Guest Editorial: A Special Issue in Physical Design for Big Data Warehousing and Mining

Bellatreche, Ladjel; Furtado, Pedro; Mohania, Mukesh K.

doi:10.1007/s10619-015-7182-1

Guest Editorial: A Special Issue in Physical Design for Big Data Warehousing and Mining

Published: 28 July 2015

Volume 34, pages 289–292, (2016)
Cite this article

Download PDF

Distributed and Parallel Databases Aims and scope Submit manuscript

Guest Editorial: A Special Issue in Physical Design for Big Data Warehousing and Mining

Download PDF

Ladjel Bellatreche¹,
Pedro Furtado² &
Mukesh K. Mohania³

10k Accesses
4 Citations
1 Altmetric
Explore all metrics

Big data is data that exceeds the processing capacity of conventional systems, typically because it is too big, moves too fast (high incoming rates), or is too unstructured for the traditional database approaches to handle. Research involving big data primarily concerns itself with how to discover and make sense of such high amounts of data. Researchers devise solutions for future systems to deal with these challenges more effectively and efficiently. Issues investigated include capturing, searching, storing, analyzing, sharing, and visualizing big data.
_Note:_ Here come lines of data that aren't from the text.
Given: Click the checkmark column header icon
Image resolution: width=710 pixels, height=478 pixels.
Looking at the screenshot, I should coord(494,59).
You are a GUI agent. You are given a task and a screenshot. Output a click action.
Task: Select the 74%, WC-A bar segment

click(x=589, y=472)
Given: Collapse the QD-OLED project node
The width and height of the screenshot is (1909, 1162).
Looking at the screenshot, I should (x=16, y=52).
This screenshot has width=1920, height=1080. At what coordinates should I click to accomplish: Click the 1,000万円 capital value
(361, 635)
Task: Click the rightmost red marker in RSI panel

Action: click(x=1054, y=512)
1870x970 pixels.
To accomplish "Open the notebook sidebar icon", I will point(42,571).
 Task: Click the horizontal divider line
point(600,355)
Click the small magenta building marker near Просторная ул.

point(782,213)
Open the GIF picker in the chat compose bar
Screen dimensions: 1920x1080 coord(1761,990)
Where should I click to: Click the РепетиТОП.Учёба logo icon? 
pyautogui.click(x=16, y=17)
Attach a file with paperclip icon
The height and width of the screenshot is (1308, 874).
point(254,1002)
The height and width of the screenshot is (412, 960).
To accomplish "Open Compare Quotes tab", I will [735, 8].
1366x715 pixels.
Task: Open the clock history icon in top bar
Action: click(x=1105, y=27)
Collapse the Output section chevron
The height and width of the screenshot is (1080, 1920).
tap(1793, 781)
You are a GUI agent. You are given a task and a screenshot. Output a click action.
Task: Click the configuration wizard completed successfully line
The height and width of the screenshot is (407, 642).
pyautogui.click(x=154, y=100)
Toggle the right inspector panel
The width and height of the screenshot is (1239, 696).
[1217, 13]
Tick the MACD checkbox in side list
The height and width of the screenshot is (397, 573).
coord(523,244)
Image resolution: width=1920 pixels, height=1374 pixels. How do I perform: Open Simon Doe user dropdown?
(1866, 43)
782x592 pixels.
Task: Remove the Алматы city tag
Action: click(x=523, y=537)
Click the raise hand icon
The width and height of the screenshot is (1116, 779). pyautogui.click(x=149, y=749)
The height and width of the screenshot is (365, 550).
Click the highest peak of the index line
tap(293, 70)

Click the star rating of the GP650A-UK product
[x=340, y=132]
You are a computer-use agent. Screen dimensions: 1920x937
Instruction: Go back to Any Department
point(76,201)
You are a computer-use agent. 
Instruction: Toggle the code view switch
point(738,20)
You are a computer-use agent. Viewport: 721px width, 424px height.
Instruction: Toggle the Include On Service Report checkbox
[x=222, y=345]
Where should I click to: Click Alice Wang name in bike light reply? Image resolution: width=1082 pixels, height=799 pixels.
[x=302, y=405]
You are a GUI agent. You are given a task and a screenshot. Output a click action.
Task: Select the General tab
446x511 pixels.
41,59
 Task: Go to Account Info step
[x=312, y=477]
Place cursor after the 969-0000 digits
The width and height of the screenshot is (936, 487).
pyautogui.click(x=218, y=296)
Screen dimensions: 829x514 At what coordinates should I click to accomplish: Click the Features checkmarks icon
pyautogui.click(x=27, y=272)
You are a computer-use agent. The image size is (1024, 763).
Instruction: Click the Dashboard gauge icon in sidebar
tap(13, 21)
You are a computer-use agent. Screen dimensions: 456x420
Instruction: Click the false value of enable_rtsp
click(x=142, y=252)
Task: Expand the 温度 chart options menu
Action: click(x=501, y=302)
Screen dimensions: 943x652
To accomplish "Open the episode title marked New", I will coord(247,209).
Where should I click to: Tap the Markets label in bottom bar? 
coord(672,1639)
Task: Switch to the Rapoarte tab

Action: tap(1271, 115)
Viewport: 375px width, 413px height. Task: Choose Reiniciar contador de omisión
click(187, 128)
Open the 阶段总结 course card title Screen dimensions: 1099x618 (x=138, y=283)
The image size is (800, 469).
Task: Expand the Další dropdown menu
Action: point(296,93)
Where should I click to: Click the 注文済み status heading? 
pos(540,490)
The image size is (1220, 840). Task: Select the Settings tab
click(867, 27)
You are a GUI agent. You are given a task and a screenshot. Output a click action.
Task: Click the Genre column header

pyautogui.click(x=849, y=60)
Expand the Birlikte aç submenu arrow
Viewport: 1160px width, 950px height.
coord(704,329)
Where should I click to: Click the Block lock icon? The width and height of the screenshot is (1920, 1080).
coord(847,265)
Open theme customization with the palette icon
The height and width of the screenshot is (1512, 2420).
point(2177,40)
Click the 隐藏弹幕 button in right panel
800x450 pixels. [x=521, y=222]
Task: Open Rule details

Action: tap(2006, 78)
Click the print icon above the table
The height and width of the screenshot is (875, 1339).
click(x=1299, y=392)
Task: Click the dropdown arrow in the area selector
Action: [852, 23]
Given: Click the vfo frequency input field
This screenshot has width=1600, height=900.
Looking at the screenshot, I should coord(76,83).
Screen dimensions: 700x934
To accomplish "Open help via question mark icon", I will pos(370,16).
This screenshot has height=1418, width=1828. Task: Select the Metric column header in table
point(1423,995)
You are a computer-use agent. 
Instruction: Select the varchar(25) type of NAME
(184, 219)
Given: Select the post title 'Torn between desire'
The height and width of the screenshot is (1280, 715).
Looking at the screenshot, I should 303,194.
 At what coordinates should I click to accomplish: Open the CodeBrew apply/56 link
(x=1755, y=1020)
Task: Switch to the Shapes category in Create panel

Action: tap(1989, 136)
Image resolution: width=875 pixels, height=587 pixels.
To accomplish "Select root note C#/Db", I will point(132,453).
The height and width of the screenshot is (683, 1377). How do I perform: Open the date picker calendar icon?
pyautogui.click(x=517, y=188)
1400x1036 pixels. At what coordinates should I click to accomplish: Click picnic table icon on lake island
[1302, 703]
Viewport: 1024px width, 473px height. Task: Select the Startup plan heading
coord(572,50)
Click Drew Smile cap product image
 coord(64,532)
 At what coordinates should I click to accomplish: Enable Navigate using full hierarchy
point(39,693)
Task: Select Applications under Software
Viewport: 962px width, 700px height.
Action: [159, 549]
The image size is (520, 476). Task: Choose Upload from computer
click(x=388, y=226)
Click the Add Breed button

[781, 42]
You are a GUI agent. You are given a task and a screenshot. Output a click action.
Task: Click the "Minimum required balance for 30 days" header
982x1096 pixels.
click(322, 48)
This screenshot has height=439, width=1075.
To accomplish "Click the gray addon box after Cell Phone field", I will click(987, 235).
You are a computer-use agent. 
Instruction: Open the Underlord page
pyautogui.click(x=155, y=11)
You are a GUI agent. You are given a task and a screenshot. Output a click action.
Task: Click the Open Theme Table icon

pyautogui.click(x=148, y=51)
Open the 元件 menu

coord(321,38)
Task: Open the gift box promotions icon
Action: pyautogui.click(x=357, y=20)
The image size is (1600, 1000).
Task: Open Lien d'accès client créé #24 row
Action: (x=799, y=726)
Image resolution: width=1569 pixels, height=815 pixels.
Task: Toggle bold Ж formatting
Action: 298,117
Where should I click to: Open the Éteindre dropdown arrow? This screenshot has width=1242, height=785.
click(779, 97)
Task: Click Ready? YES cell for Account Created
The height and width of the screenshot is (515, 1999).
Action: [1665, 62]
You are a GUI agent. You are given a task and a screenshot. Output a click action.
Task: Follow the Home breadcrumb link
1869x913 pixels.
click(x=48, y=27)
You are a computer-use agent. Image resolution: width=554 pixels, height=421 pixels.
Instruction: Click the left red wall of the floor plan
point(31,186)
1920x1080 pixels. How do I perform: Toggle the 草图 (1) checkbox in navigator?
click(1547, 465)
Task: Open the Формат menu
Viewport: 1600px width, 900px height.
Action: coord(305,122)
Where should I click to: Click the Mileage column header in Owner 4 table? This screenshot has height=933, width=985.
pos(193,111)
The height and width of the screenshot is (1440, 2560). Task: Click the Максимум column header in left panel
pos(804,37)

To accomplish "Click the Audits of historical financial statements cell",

Meanwhile, data warehousing and mining technologies have evolved to scale and to analyze large volumes of data. There were major advances concerning architectures, physical design, indexing, query processing, optimization and parallel processing. But the volume, variety, and velocity of big data require us to rethink mechanisms to be able to cope with new requirements.

There was great response to the call for papers; we received 13 papers from 9 countries (Australia, China, France, India, Italy, Korea, Morocco, Tunisia, and the USA). Due to the limited space, only five papers were accepted and selected for this special issue.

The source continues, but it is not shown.